* PROBLEM REQUIREMENTS *
Using the entries that follow, count the lines containing the word "computer" and give that number by itself.
[DATA TO USE Boundary: Start]
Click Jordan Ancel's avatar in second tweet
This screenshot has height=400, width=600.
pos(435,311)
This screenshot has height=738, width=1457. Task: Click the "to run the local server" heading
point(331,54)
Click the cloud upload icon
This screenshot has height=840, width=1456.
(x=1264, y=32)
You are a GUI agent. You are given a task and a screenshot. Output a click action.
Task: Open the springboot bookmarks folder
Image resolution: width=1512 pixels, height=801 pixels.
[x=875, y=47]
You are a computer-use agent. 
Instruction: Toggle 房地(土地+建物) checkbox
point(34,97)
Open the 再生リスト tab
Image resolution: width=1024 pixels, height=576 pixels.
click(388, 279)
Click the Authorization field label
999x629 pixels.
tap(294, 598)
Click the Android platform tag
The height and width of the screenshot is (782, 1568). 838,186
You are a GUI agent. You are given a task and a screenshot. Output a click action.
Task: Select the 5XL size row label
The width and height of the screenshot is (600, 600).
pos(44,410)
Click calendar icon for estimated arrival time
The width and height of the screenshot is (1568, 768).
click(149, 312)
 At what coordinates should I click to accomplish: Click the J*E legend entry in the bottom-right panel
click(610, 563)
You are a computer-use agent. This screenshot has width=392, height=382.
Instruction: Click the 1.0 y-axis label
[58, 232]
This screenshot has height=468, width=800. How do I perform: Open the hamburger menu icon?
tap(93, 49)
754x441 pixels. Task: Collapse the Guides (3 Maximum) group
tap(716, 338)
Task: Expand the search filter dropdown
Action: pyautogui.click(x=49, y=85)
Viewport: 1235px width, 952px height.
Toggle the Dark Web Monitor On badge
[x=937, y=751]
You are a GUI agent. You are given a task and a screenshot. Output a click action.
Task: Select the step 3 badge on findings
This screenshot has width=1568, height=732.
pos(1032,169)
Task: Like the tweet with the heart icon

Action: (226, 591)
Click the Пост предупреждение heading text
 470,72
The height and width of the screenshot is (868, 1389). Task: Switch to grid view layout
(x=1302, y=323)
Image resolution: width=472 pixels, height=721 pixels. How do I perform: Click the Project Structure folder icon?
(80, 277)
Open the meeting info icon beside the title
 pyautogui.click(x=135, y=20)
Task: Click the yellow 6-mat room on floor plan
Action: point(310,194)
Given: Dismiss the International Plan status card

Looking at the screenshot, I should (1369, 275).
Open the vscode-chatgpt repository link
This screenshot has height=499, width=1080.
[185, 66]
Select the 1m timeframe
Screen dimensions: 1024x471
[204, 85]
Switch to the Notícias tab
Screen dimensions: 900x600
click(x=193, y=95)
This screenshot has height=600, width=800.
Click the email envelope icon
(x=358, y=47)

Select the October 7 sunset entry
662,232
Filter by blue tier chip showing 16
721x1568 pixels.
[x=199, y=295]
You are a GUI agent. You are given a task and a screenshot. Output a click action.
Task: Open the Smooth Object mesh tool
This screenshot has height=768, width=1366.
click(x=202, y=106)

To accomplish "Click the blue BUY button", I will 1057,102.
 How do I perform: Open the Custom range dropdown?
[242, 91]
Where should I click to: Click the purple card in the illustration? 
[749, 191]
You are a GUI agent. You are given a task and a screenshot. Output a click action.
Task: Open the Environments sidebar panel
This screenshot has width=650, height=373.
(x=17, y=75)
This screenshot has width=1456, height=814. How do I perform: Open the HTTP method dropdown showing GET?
[DATA TO USE Boundary: End]
* ANSWER SECTION *
2